I didn’t know it was possible, but I actually ended up killing most of the flower seedlings that I started a few weeks back. What ended up happening was something called “damping-off.” Which is basically over watering the seedlings and having a soil fungus develop which kills the root system.
So with that mercy killing over with and done. Last night I started a new flat of flowers, vegetables and a couple of herbs, 12 different plants in all. To replace everything that I killed. I thought starting from seeds would be pretty easy, but it seems to be a little more difficult then I initially thought. Ironically the plant that is doing the best out of all the seedlings are the heirloom sugar peas, go figure. Maybe next year might be an all heirloom year, depending on the yields and taste of the sugar peas this year.
So R.I.P for the following plants, they tried to fight the good fight but lost (with a faint version of Taps playing in the background):
H5 – Oregano
H7 – Rosemary
V5 – Cucumber – Burpee Pickler
V6 – Cucumber – Marketmore 76
V9 – Garden Bean – Kitchen King
F2 – Petunia
F3 – Bachelor’s Buttons
F4 – Morning Glory
F5 – Zinnia
F10 – Alyssum
6 comments on “Killing my plant seedlings”
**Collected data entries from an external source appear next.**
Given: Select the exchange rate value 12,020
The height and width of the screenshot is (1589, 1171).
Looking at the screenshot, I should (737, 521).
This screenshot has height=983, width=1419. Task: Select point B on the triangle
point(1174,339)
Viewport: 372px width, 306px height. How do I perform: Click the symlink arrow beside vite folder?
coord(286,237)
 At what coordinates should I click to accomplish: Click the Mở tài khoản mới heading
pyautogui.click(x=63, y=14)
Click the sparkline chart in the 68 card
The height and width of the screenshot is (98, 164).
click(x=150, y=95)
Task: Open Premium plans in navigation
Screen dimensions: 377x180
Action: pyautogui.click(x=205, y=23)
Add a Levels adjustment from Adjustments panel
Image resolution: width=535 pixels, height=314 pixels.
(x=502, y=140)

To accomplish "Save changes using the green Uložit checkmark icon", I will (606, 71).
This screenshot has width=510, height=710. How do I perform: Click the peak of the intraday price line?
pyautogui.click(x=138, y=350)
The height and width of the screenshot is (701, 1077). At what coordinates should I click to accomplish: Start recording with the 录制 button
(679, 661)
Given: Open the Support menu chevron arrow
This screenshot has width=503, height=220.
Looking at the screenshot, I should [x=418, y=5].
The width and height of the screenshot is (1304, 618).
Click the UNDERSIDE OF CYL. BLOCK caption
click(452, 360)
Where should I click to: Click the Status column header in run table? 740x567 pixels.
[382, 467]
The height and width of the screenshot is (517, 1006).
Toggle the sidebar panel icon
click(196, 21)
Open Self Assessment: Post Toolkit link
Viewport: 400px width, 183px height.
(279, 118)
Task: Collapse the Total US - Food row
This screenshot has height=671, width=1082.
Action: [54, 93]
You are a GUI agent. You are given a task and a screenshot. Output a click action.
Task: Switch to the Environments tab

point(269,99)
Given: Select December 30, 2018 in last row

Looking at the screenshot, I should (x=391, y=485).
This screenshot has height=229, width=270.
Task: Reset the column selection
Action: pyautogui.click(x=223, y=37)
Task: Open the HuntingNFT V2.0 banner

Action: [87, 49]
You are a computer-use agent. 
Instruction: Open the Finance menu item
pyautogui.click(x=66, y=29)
Yeah, most of the heavy loses have been with the flowers. So I’m not really to heartbroken.
I see no major losses in the food items
Yeah I have my moments.
Good question. Last year I used full name plant tags in the garden to identify the plants, and that didn’t work out so well. So this year I am using a code system, to identify all the plants that I am growing this year. Since a popsicle stick will only hold a couple of characters, I came up with the following system.
V = Vegetables
F = Flowers
H = Herbs
And the number, is basically the ascending order of the seeds for that category on my excel spreadsheet.
Yo! – What are the H5, F2, etc… referring to in your breakdown of what was planted?